BPD, a serious lung condition, mostly affects extremely low birthweight preterm babies whose lungs were designed to continue developing inside the womb until the pregnancy reaches full term. Often born months before their due dates, these extremely vulnerable newborns have immature organs, including the lungs, which are not ready for the task of breathing air. Children’s program targets infants who experience respiratory failure from BPD. The respiratory support required for these infants ranges from oxygen delivered through a nasal cannula to mechanical ventilators.

Robin Steinhorn and Colleague

“It’s more forward-thinking – and I mean thinking for the future of each individual baby, and it’s allowing the baby to have one team and one location to take advantage of a deep knowledge of and relationship with that baby and family,” says Robin Steinhorn, M.D.

About 1 percent of all preterm births are extremely low birthweight, or less than 1,500 grams. Within that group, up to 40 percent will develop BPD. While they represent a small percentage of overall births, these very sick babies need comprehensive, focused care for the first few years of their lives.
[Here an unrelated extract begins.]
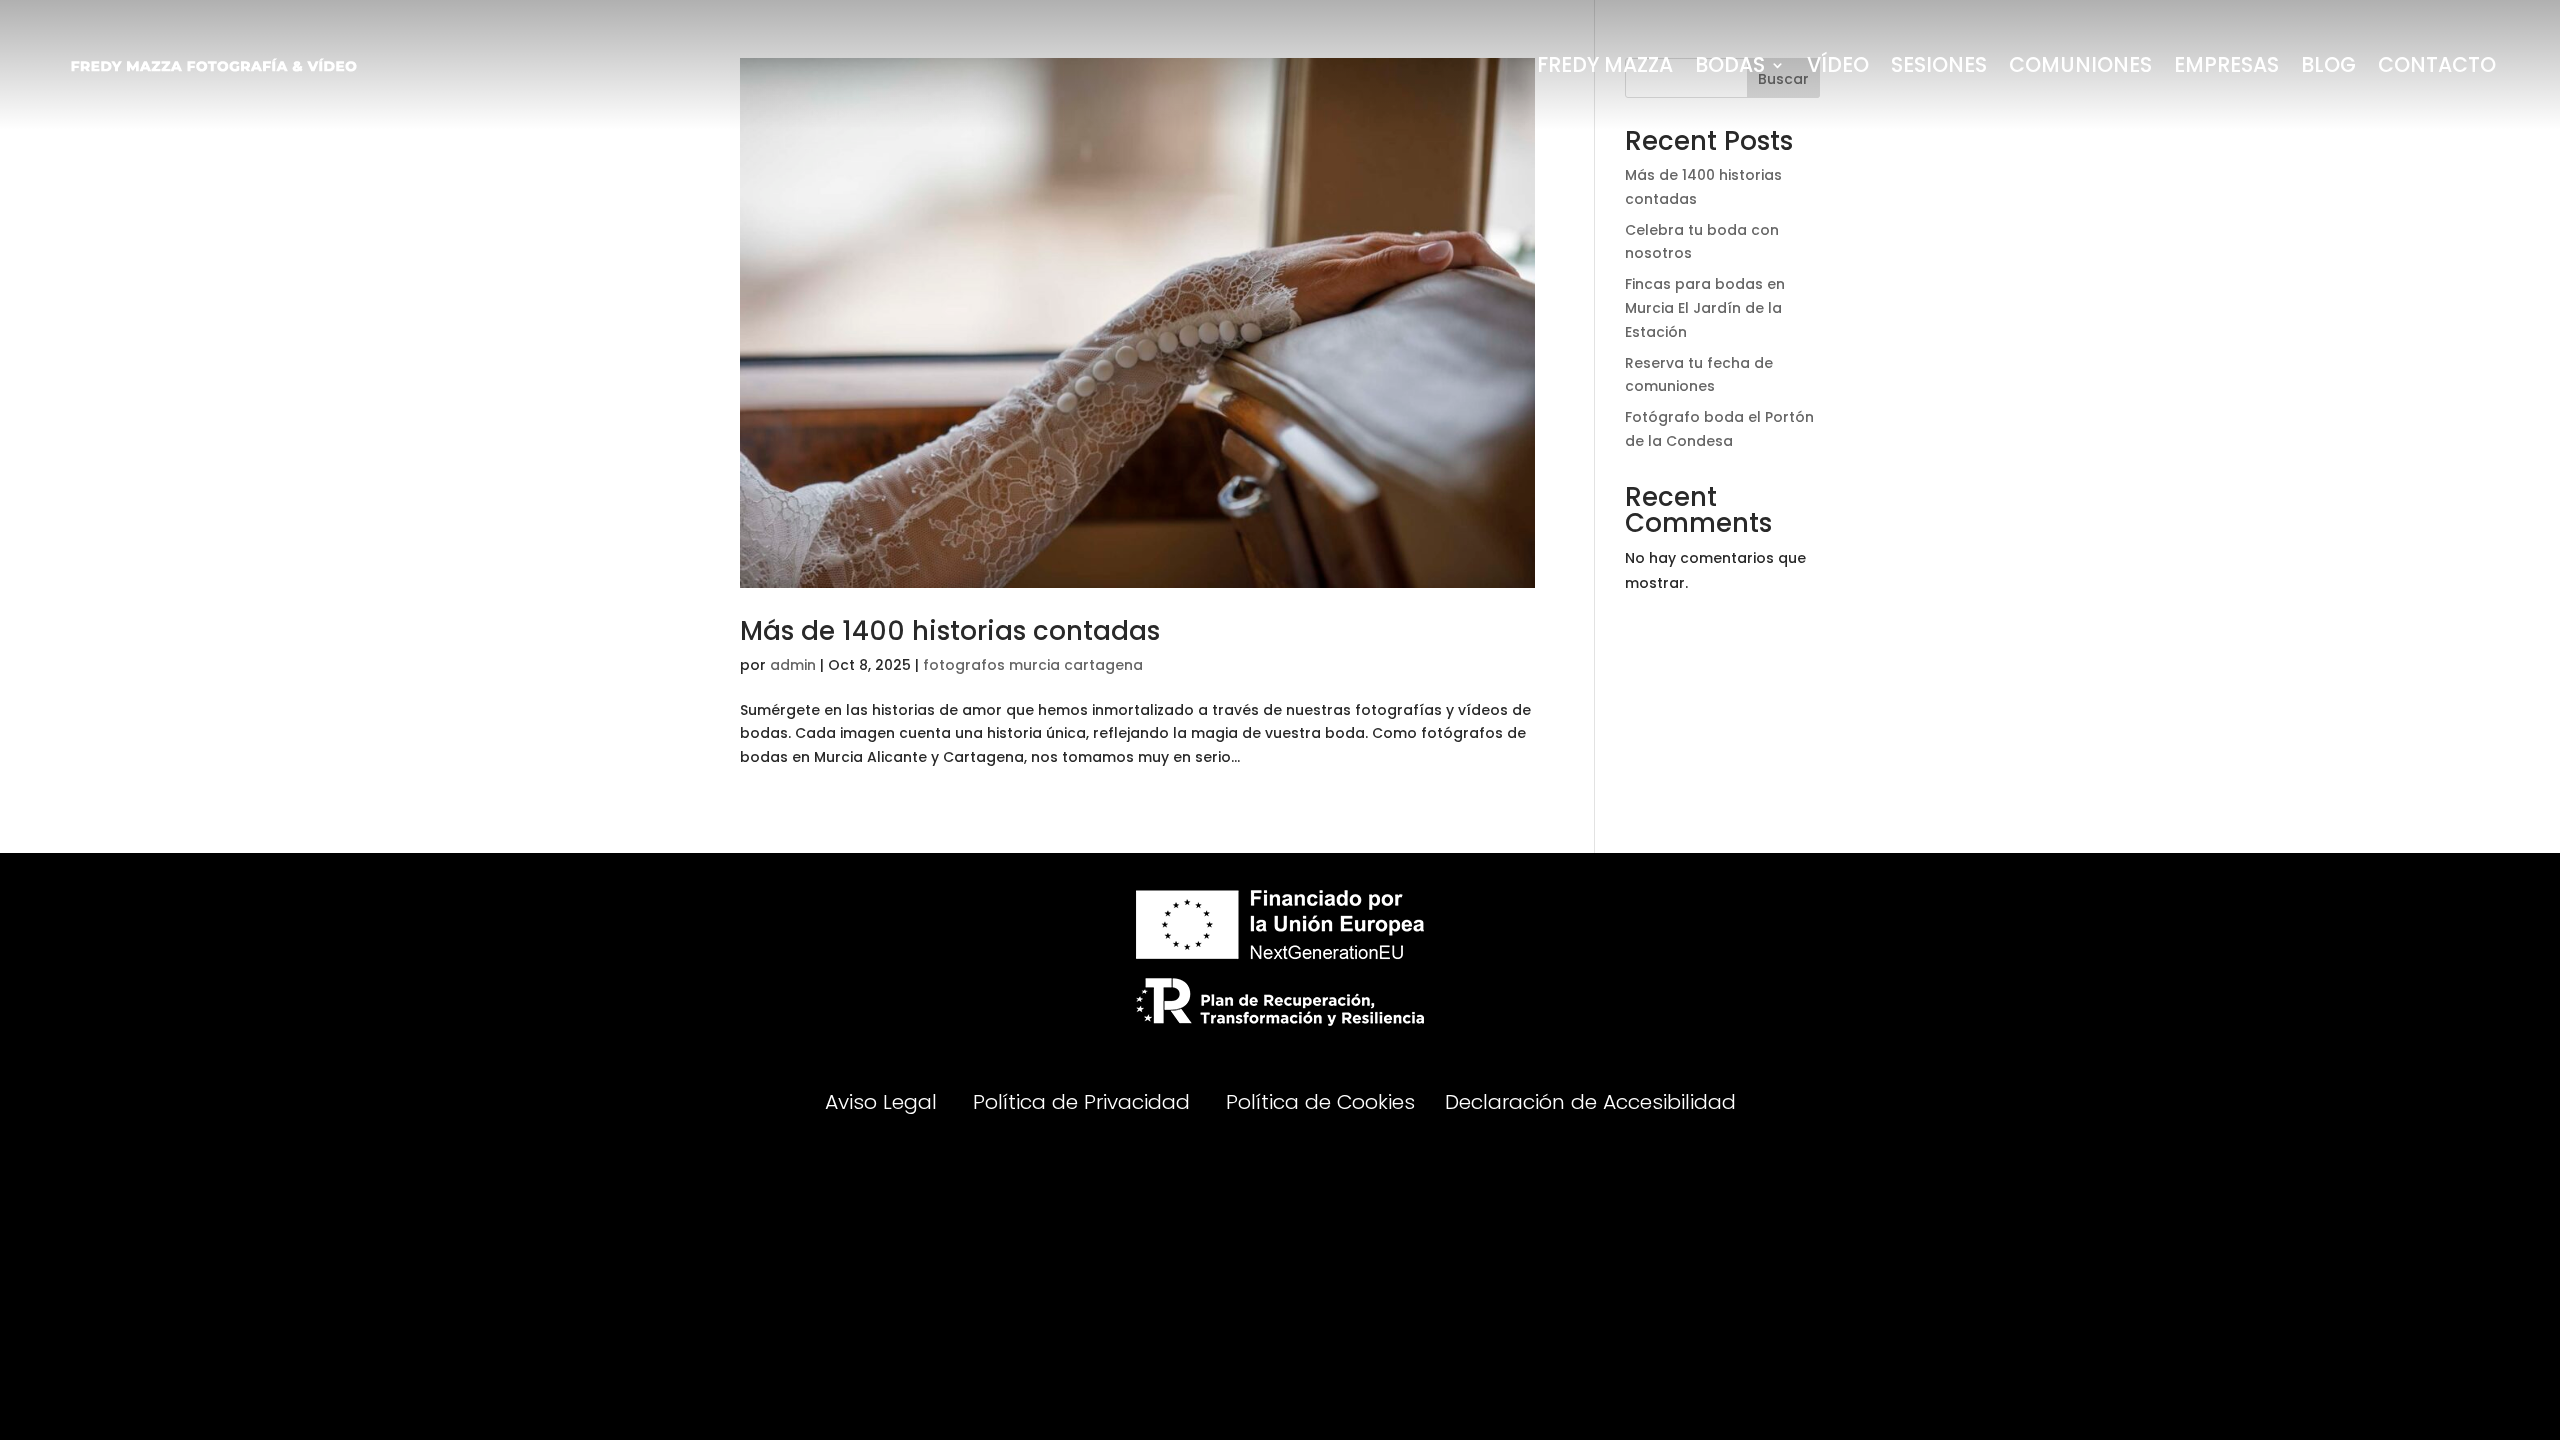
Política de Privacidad (1081, 1101)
And some infants with severe BPD also have pulmonary hypertension which, at Children’s National, is co-managed by cardiology and pulmonary specialists.
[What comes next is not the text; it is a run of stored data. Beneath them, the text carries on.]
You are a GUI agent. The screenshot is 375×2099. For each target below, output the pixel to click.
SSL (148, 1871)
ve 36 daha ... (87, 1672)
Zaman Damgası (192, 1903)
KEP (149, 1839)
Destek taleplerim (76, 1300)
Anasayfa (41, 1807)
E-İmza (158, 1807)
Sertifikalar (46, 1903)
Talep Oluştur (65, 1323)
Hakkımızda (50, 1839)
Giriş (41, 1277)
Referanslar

Children’s BPD team not only focuses on the child’s survival and medical care, they focus on the neurodevelopmental and social care that a baby needs to thrive. From enhanced nutrition to occupational and physical therapy to a regular sleep cycle, the goal is to help these babies achieve their full potential.

“These babies are at tremendous risk for long-term developmental issues. Everything we do is geared to alleviate that,” adds John T. Berger III, M.D., director of Children’s Pulmonary Hypertension Program.
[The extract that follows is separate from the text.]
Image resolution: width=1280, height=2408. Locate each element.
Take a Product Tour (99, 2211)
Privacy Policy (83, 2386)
“Our NICU care is more focused, comprehensive and consistent,” agrees Mariam Said, M.D., a neonatologist on the team. “We’re also optimizing the timing of care and diagnostic testing that will directly impact health outcomes.”

Leaving no detail overlooked, the team also ensures that infants have age-appropriate developmental stimuli, like toys, and push for early mobility by getting children up and out of bed and into a chair or riding in a wagon.

“The standard approach is to keep the baby in a room with limited physical or occupational therapy and a lack of appropriate stimulation,” says Geovanny Perez, M.D., a pulmonologist on the team. “A normal baby interacts with their environment inside the home and outside the home. We aim to mimic that within the hospital environment.”

Dr. Steinhorn, who had long dreamed of creating this comprehensive team care approach adds that “it’s been so gratifying to see it adopted and embraced so quickly by Children’s NICU caregivers.”